Some other Ukrainian officials were even more outspoken in their smearing of Vyshynsky. Lutsenko, the Prosecutor General, called the crackdown "a neutralization of an anti-Ukrainian Russian media structure" involved in conducting "a disinformation war" against the country.

"After the heirs of [Nazi minister of propaganda Joseph] Goebbels from Russia Today [sic!] were banned, the Russian state 'propacondoms' opened in Kiev 'RIA Novosti Ukraine,'" he wrote on his Facebook page. "The actions of these people can be qualified as offenses under Article 111 of the criminal code – state treason."
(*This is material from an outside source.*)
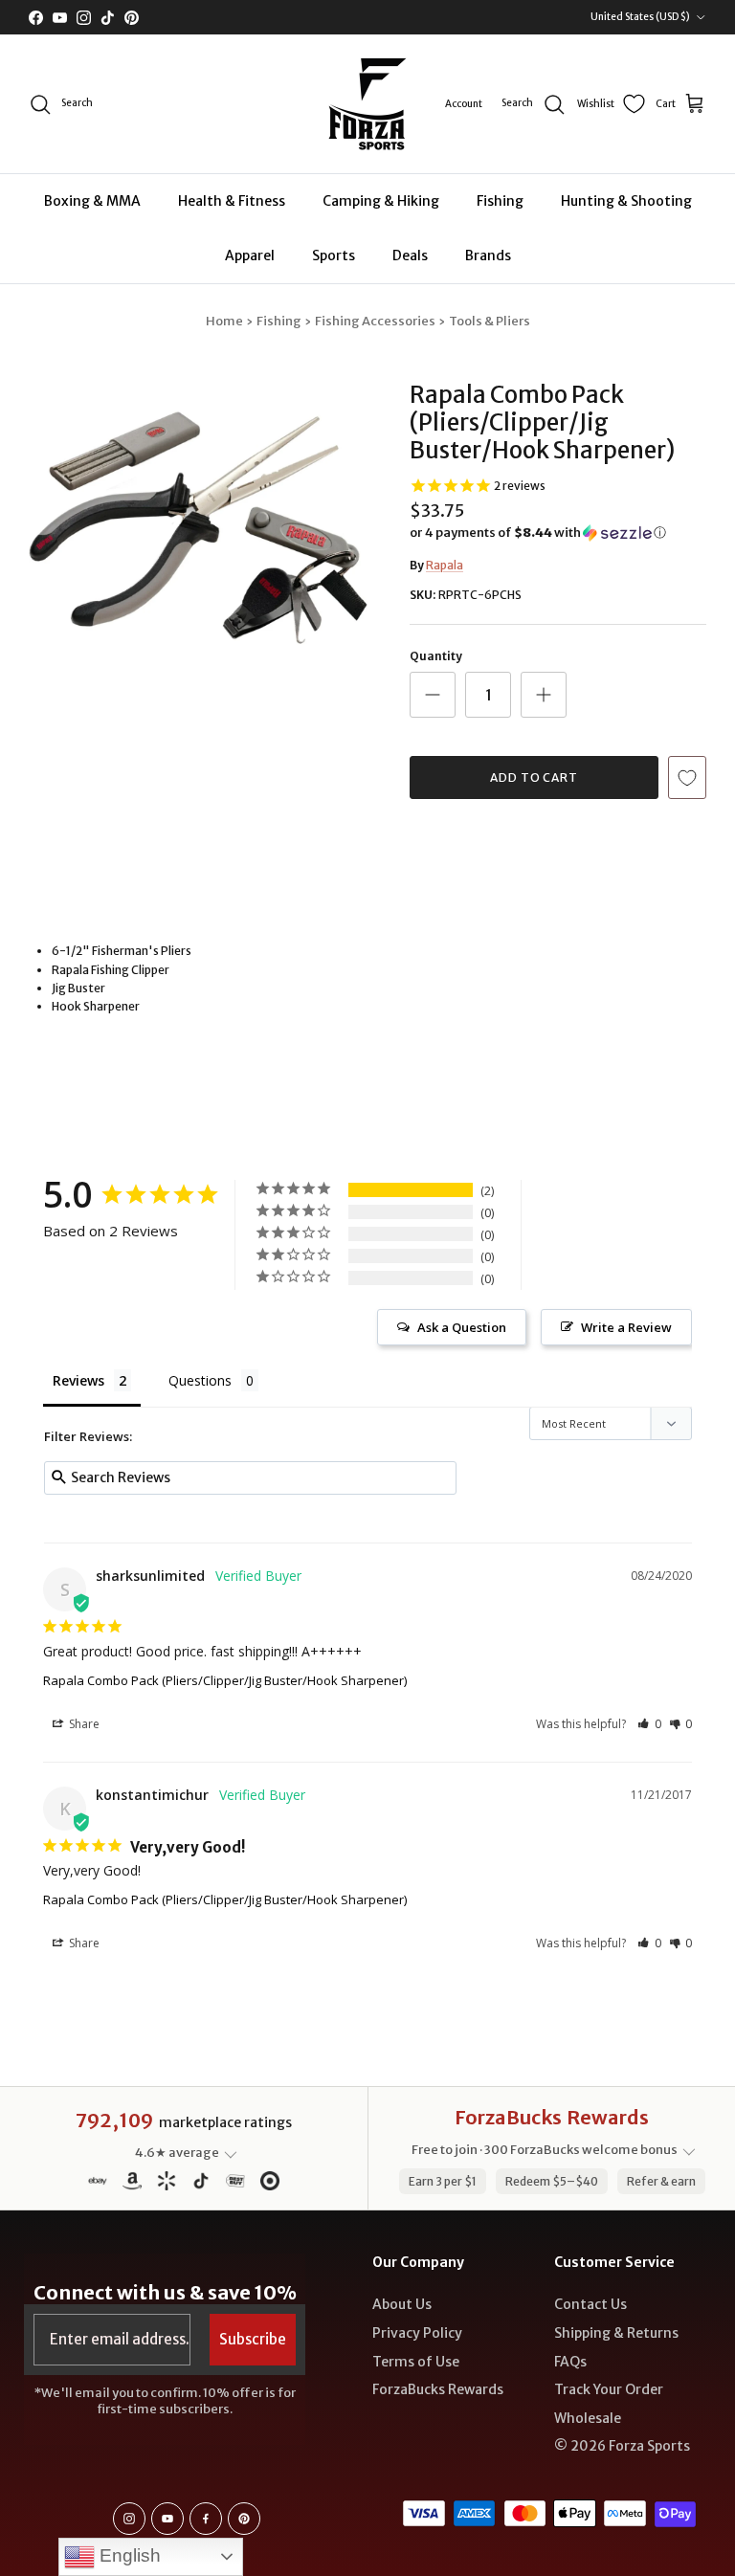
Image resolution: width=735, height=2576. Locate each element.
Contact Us (590, 2304)
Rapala (444, 565)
The news agency is legally an independent Ukrainian organization, but it hardly hides its links to Russia, considering that even its name was borrowed from one of the oldest Russian news agencies, RIA Novosti. Kiev has meticulously barred all Russian media outlets from broadcasting in Ukraine, banning even lifestyle or nature channels, claiming it is necessary to protect Ukrainians from "Kremlin propaganda."
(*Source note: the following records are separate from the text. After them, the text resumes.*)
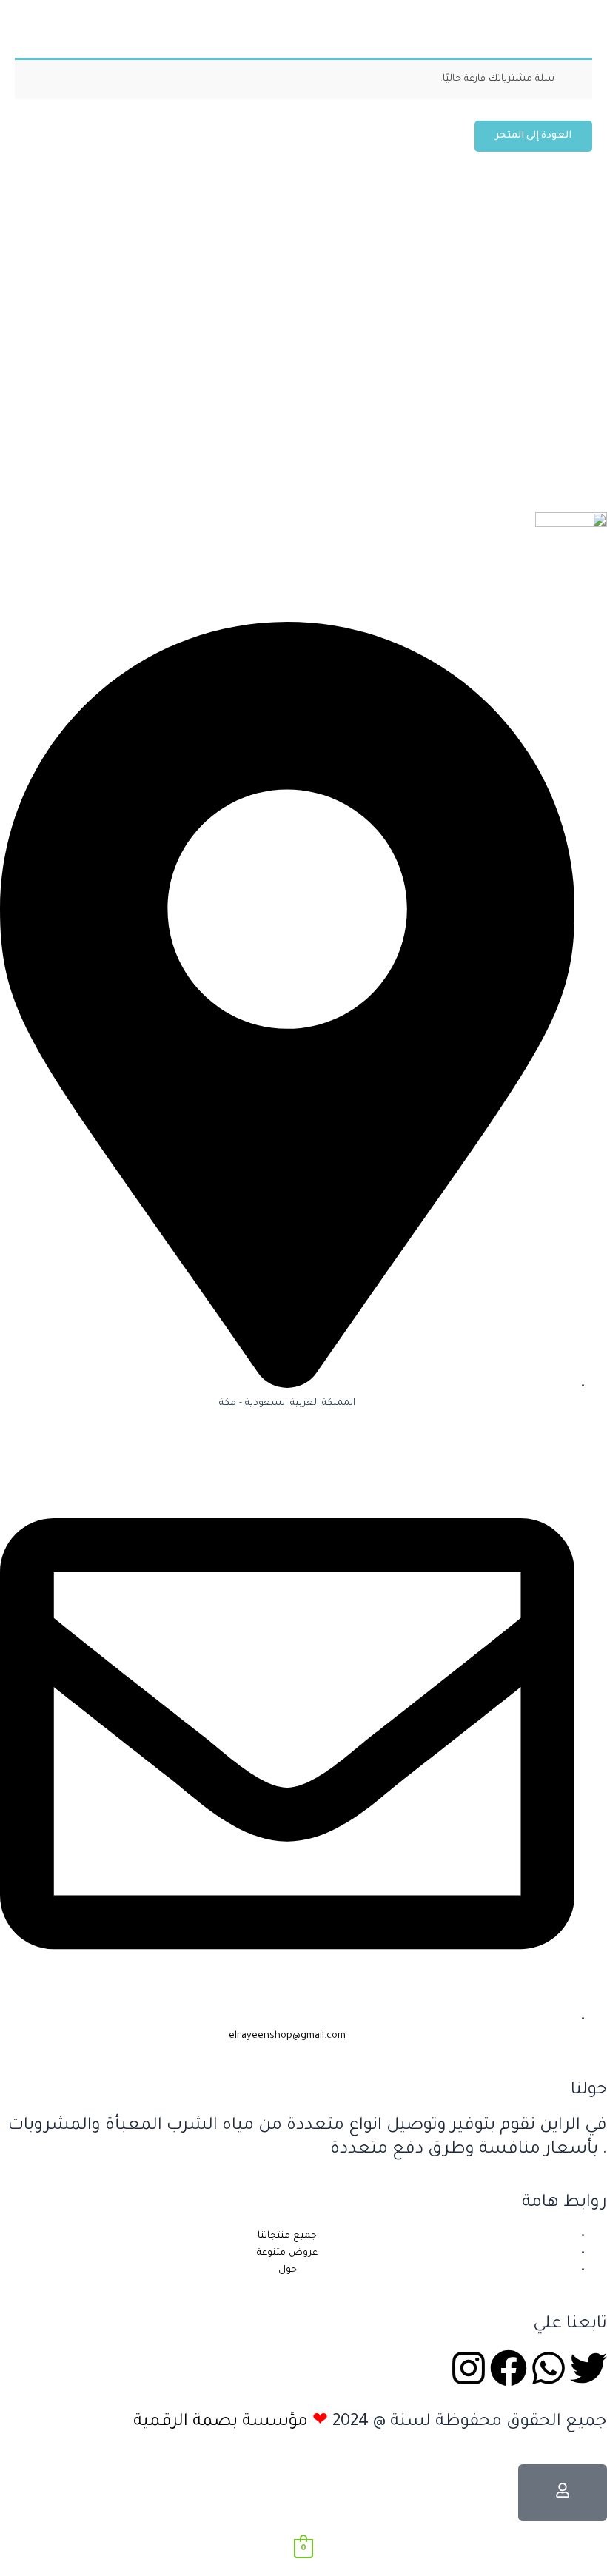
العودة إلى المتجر (533, 136)
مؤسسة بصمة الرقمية (220, 2422)
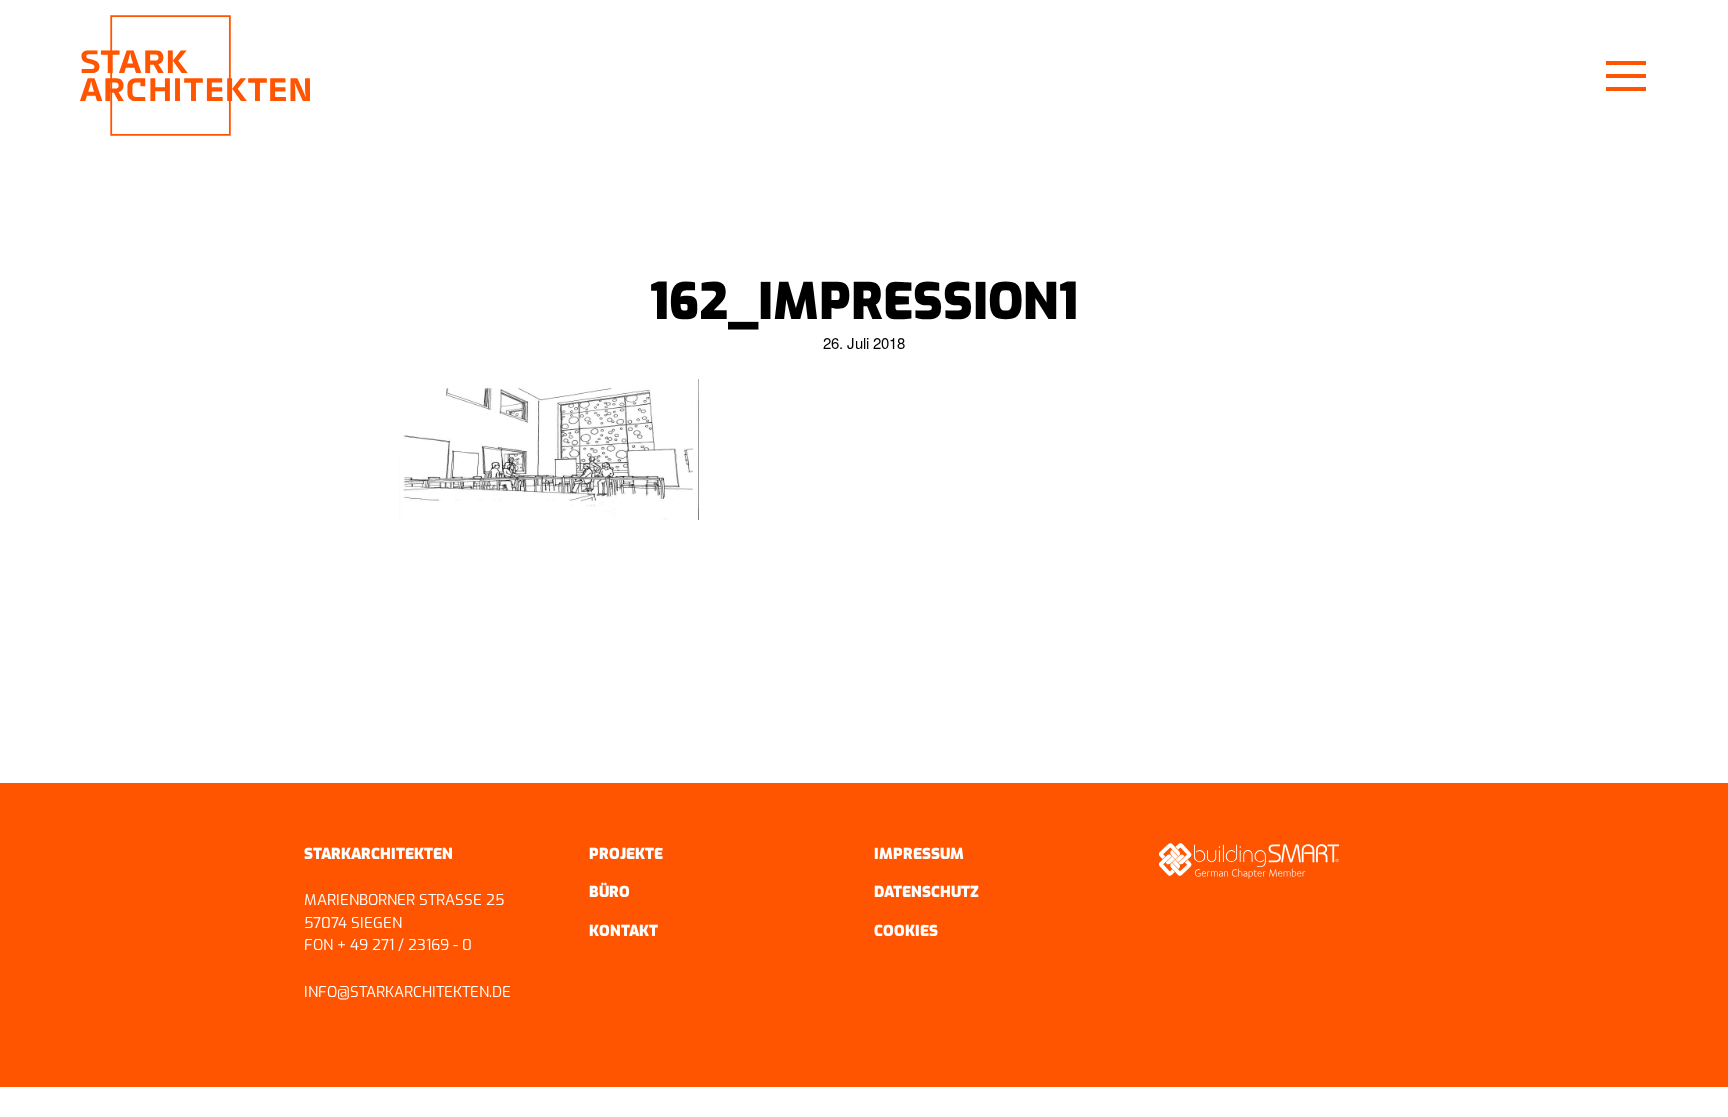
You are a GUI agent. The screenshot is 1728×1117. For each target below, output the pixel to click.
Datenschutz (926, 892)
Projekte (626, 854)
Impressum (919, 854)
Condemnations and bewilderment

The SBU is not known for finesse, but the crackdown on RIA Novosti Ukraine was ham-fisted even by its standards. Even Ukraine's devoted sponsors expressed concern about it. The US State Department gave a lukewarm endorsement to Kiev, citing its supposed victimhood from the hands of "Russian propaganda," but stressed that arresting journalists has to be done in accordance with international human rights law.

The European Union said national security can only be defended with respect to fundamental rights and stated that it considers media freedom and freedom of expression core values. The Organization for Security and Co-operation in Europe (OSCE) reiterated a call for Ukraine to not impose unnecessary restrictions on foreign journalists.

Several professional organizations, including the Committee to Protect Journalists (CPJ) and the International Federation of Journalists, criticized the Ukrainian authorities for the crackdown and called for the immediate release of Vyshynsky, who is expected to appear in court on Tuesday for a ruling on whether he will remain in SBU custody.

Russian officials were, of course, furious. Kremlin spokesman Dmitry Peskov told the media that "Russia never makes anyone wait for response to such actions against its citizens," but stressed that Moscow is not considering targeting Ukrainian journalists working in Russia in retaliation. The Russian Foreign Ministry sent a note of complaint to Kiev, while its spokesperson, Maria Zakharova, criticized Washington for its ambiguous reaction.

"I am calling on my colleagues from the State Department. Stop pandering to the Ukrainian officials, who have completely lost the concept of human rights. Instead, lecture them sternly, as you have been lecturing everyone else, and demand the immediate release of the media people," she wrote in a Facebook post.

Valuable hostage

Margarita Simonyan – RT's editor-in-chief, who is also in the management of the Moscow-based RIA Novosti – suggested that the arrest of Vyshynsky was meant to draw the attention of the Ukrainian public from the opening ceremony of the Crimean Bridge by Putin.

Ukrainian officials and commentators loyal to the government have been claiming for years that the Russian project is not feasible and is meant to give corrupt officials a way to embezzle taxpayer money. The fact that the bridge was opened ahead of schedule came as a big embarrassment for all those people.

But there may be another explanation, which was suggested by Artem Shevchenko, a spokesman for Ukraine's Interior Ministry. He said the severity of the charges that Vyshynsky is facing would make him a valuable asset for bargaining with Russia. "I suggest that we exchange him for Roman Sushchenko – that would be a fair move," he said, referring to a Ukrainian journalist who was arrested in Russia in 2016 on suspicion of moonlighting for Ukrainian intelligence.